● **DOCUMENT EXTRACT**:
This is a picture of a taco stand which resulted in a happier experience. It's known as the "gay" taco and I'm not sure I want to know why.

Pretty much all the street food here is good and fresh. Tacos usually cost around $7 pesos (30p) and consist of a double layer of tortilla, meat of choice (chicken if you're lucky; intestines if you're not) served with onions, herbs, radishes and dressings. The salsa is there to catch people out, I'm sure. There is usually at least one red and one green, but it's a gamle as to which is hot and which is mild. And the hot will definitly be that.

Most taco stands will have little stools and makeshift tables. It's a pretty pleasant social experience, and pretty much guarenteed not to have the stereotypical kebab shop drunks falling around, sitting on the floor and drooling into their polystyrene take-away boxes.

It still might take a little while before I fancy tacos again.

After all this talk of my digestive system, here is a picture of an amazing dog I saw as compensation:


Friday 15 February 2013

Free Love, Free Wine, Free Furniture

It´s been a busy few days, Mexico-side. On Monday, another tenant arrived to rent out Rosie´s top floor room. He is American and has a Polish girlfriend who is staying for a few days... I assume. That or she lives here as well. But I´m not totally sure Rosie and husband know either. I was far too excited about the prospect of another english-speaker living in the house, but so far all my attempts and conversation-making have failed. For example:
          Me: So where abouts are you from?
          American guy: States.
          Me: Cool...

● **INFORMATION SHOWN**:
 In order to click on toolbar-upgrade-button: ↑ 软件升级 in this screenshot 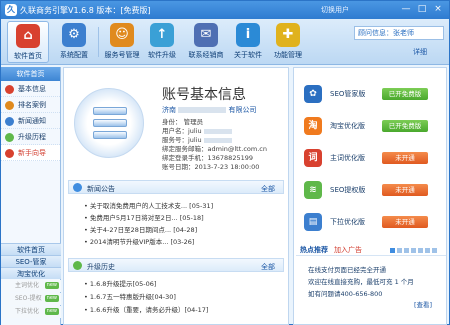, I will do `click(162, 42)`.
* * *
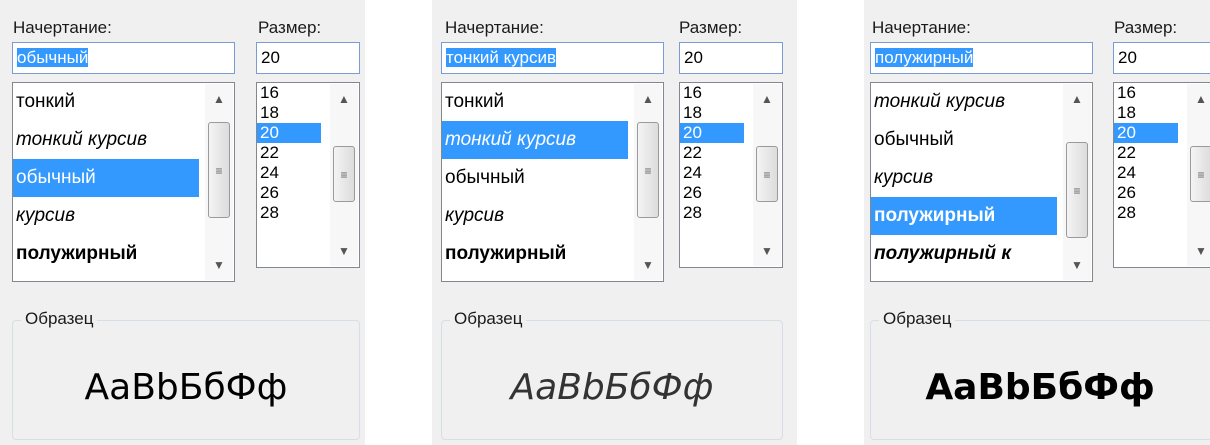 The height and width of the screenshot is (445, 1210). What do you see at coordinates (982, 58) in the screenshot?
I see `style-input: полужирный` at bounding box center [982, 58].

● **PROBLEMS TO WORK ON**:
(A) Reproduce the blog post about life in Mexico word for word, from "Pretty much all" up to and including "definitly be that.".
(B) Pick up the blog post about life in Mexico after its last line and keep writing it.
The listing is separate material with no connection to the blog post about life in Mexico.

● **ANSWER SECTION**:
(A)
Pretty much all the street food here is good and fresh. Tacos usually cost around $7 pesos (30p) and consist of a double layer of tortilla, meat of choice (chicken if you're lucky; intestines if you're not) served with onions, herbs, radishes and dressings. The salsa is there to catch people out, I'm sure. There is usually at least one red and one green, but it's a gamle as to which is hot and which is mild. And the hot will definitly be that.

(B)
          *silence...*

Rosie´s youngest son, Alex, moved out yesterday. It´s a shame- I like Alex, although the house was feeling pretty full what with all the people coming and going at various times of night, loco dogs racing through the house and a whole amalgamation of anonymous toothbrushes in the bathroom (aaaargghhh). I have also inherited Alex´s old bed, which is a bonus- before I was in a bunk bed which I hit my head on every morning.

Rosie seems really sad, and spent most the day sitting on the sofa watching TV. Then the power cut out again, and she sat there watching nothing. It was making me feel really sad for her, but later developments suggest that she might actually have a stomach bug as well. So maybe she´s not that sad, she´s just ill. Or maybe she´s really sad and really ill. Either way, Alex is 33 and it´s about bloody time he moved out of his parents´ house.



On Tuesdays, newspaper bossman drives down to Lake Chapala to catch up with the newspaper contributors who live there. This week, he said I could go with him and take some photos for advertisers, which was exciting, and we arranged to meet at the office at 10.30am.

At 2.30pm, Bossman showed up, ¨real sick¨ from a barely existant man-cold. I will restrain myself from complaining too much, but suffice to say I was irritated and by this point starving hungry. After an hour´s drive to Chapala with the car windows down, I arrived irritated, hungry and complete with a lion´s mane to match my mood. By this time it was close to four, and to my relief Bossman kindly took me for lunch at a really nice restaurant, which I have to say was worth the wait.

Chapala is a beautiful place: one of many towns with surround the huge lake, which in turn is surrounded by mountains. It is also home to the world´s largest population of American ex-pats, a few of whom I had the pleasure of meeting as I took photos of their various businesses for the website directory. I also met a woman named Cecilia: a bit of an ageing hippy originally from Hertfordshire. She had lived in several weird and wonderful places all over the world but had now settled in Mexico with her huge ginger cats and a house full of soveniers from her extensive travels. I wouldn´t be too suprised if I were to turn out like her eventually...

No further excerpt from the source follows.